## Task
Reproduce the data word for word, from its first line through the line that contains "Task: Click on", including both of those lines.

## Information provided
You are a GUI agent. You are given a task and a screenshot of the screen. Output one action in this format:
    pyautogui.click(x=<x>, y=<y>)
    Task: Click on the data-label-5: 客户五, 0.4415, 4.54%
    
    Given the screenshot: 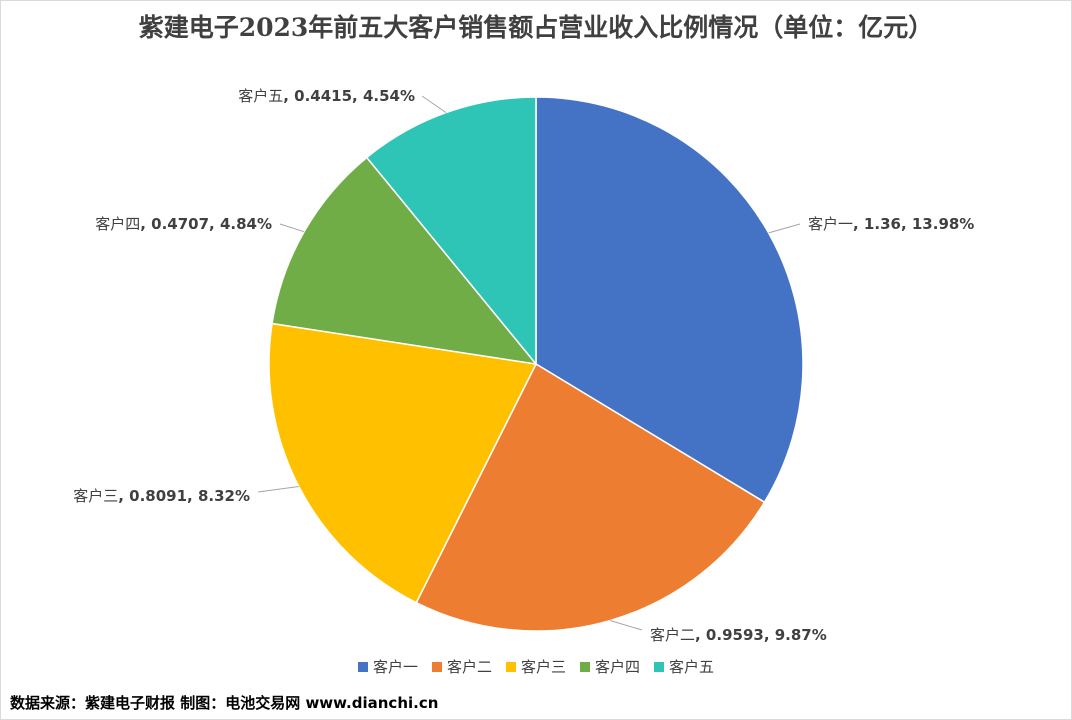 What is the action you would take?
    pyautogui.click(x=326, y=96)
    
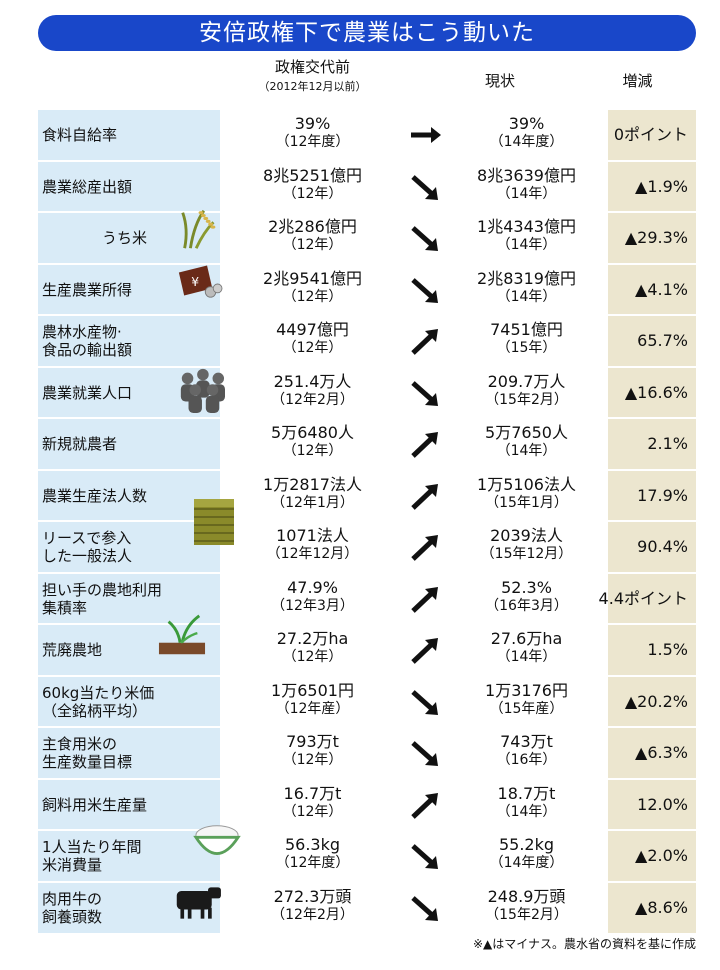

## Task result
You are a GUI agent. You are given a task and a screenshot of the screen. Output one action in this format:
    pyautogui.click(x=<x>, y=<y>)
    Task: Click on the data-label-5: 客户五, 0.4415, 4.54%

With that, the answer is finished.